Exercise aim: Copy out everything in the records from the line containing "1054x600 pixels. How" down to the line containing "click(86, 149)", both of those lines included.

--- BEGIN Source records ---

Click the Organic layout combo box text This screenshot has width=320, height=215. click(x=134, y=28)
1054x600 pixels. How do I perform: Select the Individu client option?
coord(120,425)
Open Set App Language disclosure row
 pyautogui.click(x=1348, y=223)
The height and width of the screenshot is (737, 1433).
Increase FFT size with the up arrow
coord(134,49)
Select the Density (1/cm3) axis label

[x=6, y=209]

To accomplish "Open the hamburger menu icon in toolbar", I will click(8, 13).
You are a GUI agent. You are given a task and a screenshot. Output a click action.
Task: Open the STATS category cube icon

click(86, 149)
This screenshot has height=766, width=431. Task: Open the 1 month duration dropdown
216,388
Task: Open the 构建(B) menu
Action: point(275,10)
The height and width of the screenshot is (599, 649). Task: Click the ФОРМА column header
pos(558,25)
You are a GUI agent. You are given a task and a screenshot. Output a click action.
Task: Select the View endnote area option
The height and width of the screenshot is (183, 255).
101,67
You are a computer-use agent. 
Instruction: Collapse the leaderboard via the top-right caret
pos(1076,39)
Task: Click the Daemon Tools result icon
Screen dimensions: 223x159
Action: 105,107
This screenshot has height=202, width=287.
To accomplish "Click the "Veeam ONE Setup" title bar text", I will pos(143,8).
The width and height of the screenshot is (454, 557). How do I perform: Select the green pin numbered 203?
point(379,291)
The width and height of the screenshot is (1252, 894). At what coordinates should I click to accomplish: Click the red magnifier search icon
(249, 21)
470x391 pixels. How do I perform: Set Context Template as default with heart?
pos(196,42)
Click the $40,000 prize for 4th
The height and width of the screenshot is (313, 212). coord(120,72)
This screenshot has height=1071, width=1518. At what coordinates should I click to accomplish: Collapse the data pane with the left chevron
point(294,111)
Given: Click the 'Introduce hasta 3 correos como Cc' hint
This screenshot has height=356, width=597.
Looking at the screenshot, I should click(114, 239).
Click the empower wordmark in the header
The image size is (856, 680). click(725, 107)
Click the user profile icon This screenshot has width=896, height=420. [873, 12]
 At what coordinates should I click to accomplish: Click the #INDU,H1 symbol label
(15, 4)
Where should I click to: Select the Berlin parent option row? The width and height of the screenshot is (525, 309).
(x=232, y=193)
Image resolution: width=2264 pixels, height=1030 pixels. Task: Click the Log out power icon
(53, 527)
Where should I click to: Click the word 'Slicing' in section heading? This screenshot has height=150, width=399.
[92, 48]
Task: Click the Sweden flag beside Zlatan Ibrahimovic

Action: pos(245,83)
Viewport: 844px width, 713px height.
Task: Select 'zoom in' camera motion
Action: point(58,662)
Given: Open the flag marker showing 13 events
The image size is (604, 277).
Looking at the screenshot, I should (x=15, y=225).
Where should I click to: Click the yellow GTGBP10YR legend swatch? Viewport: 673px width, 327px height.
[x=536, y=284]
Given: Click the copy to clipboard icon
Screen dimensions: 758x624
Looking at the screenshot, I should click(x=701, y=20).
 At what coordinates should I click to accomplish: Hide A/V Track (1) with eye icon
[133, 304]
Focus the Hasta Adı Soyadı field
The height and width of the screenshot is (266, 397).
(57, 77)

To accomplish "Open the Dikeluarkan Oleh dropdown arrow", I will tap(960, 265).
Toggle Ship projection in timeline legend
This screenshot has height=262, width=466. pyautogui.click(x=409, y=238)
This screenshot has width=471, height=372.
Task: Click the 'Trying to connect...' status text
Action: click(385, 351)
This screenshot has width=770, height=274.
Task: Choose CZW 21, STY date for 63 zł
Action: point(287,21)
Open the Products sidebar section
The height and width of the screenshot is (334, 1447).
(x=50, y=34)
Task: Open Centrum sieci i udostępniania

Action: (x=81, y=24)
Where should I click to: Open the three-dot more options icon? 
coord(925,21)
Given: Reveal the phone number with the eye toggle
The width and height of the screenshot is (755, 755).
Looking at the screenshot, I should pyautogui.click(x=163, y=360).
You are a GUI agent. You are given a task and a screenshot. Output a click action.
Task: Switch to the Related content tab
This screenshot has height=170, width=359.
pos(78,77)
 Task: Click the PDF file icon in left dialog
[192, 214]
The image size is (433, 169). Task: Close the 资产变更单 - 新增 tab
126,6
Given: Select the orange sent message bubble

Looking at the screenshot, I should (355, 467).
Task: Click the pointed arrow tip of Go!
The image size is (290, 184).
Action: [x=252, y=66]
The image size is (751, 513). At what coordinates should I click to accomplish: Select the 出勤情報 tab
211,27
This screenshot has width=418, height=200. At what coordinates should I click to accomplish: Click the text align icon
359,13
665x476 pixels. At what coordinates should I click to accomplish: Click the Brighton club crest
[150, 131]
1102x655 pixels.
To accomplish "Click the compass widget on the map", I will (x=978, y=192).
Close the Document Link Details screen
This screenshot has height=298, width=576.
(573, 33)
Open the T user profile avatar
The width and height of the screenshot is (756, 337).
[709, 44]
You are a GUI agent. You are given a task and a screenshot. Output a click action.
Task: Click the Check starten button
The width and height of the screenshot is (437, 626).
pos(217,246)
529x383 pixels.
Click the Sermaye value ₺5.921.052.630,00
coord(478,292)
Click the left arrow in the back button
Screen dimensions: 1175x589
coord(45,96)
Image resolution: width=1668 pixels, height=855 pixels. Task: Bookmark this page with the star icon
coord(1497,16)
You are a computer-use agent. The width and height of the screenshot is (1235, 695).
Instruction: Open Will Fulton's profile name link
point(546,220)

--- END Source records ---

The output:
1054x600 pixels. How do I perform: Select the Individu client option?
coord(120,425)
Open Set App Language disclosure row
 pyautogui.click(x=1348, y=223)
The height and width of the screenshot is (737, 1433).
Increase FFT size with the up arrow
coord(134,49)
Select the Density (1/cm3) axis label

[x=6, y=209]

To accomplish "Open the hamburger menu icon in toolbar", I will click(8, 13).
You are a GUI agent. You are given a task and a screenshot. Output a click action.
Task: Open the STATS category cube icon

click(86, 149)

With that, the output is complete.